[The task] For the records below, tally the lines that include the word "utilizzo" and give only the tally.

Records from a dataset
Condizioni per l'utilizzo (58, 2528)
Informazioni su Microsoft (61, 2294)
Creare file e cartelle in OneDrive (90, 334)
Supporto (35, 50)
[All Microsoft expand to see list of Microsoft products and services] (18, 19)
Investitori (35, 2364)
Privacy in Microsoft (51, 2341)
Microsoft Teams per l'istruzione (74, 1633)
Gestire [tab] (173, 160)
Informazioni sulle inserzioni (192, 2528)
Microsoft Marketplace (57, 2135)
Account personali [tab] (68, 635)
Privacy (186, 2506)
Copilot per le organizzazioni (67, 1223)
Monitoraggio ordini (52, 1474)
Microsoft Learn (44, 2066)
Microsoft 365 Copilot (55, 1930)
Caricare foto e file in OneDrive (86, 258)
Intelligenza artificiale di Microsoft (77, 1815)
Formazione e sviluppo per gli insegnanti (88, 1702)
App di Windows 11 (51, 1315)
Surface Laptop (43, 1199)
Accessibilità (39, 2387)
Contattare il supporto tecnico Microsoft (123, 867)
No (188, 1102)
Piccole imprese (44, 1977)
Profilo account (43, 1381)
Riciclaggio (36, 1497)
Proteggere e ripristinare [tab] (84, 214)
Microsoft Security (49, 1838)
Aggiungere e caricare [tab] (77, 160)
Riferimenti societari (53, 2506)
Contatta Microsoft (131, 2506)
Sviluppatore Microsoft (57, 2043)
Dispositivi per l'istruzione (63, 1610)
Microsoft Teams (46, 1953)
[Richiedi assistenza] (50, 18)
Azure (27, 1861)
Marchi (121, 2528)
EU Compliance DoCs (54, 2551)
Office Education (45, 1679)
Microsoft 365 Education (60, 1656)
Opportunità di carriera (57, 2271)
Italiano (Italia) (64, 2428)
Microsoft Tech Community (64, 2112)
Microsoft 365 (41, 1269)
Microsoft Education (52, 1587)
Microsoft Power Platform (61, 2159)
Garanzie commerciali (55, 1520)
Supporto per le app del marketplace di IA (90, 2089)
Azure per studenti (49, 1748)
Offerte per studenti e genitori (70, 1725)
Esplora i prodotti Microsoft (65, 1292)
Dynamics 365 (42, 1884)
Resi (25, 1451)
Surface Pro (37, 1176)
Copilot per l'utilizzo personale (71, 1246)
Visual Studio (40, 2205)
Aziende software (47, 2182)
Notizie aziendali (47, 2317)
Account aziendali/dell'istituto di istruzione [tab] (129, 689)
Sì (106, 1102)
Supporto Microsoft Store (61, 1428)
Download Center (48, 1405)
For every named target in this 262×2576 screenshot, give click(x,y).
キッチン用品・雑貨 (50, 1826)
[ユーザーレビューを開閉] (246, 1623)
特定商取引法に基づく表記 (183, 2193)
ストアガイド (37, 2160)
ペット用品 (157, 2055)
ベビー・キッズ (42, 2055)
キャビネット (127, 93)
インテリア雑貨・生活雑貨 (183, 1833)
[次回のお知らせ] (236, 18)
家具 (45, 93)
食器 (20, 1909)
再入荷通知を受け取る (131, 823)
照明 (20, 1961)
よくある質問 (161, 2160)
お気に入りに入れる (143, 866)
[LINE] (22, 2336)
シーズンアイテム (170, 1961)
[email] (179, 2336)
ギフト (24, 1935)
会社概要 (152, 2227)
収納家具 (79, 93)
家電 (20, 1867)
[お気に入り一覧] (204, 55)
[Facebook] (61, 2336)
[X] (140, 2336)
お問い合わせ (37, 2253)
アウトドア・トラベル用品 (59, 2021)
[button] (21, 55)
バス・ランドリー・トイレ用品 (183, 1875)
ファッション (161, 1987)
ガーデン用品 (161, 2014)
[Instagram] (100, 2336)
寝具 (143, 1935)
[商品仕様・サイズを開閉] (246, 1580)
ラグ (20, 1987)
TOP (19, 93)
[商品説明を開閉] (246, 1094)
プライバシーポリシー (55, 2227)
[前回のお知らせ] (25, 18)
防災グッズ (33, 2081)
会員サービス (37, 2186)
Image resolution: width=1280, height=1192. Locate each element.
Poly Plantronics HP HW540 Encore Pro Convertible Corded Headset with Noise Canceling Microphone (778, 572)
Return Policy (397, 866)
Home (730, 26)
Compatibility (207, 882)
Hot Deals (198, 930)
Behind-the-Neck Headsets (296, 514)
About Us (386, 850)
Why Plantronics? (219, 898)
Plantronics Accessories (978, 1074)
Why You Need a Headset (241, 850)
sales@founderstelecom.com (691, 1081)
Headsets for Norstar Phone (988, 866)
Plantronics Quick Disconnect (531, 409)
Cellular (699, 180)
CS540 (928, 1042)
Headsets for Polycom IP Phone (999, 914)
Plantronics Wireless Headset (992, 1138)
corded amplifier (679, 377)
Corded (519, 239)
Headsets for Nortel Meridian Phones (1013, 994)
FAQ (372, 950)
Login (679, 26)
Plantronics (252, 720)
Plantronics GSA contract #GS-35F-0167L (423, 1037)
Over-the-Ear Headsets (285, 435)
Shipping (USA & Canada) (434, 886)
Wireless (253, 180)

[Solution below] 2